(PROBLEM TO WORK ON): Everything in the data that follows should be given again verbatim, except the images.
######
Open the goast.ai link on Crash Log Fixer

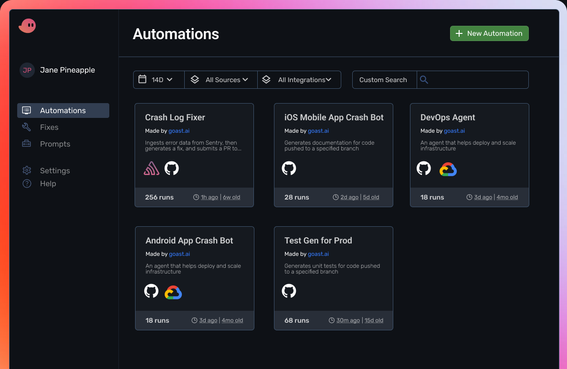[x=179, y=130]
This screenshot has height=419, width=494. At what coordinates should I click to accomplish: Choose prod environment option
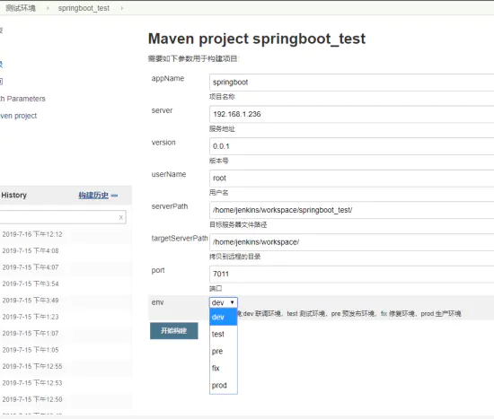tap(224, 385)
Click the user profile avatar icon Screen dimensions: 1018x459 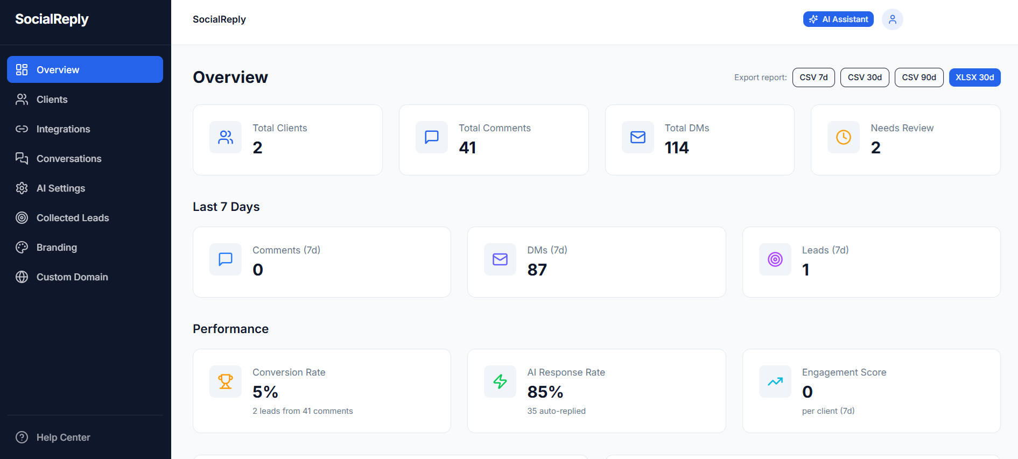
######
(RESPONSE AREA):
Open the goast.ai link on Crash Log Fixer

[x=179, y=130]
This screenshot has height=419, width=494. At what coordinates should I click to accomplish: Choose prod environment option
tap(224, 385)
Click the user profile avatar icon Screen dimensions: 1018x459 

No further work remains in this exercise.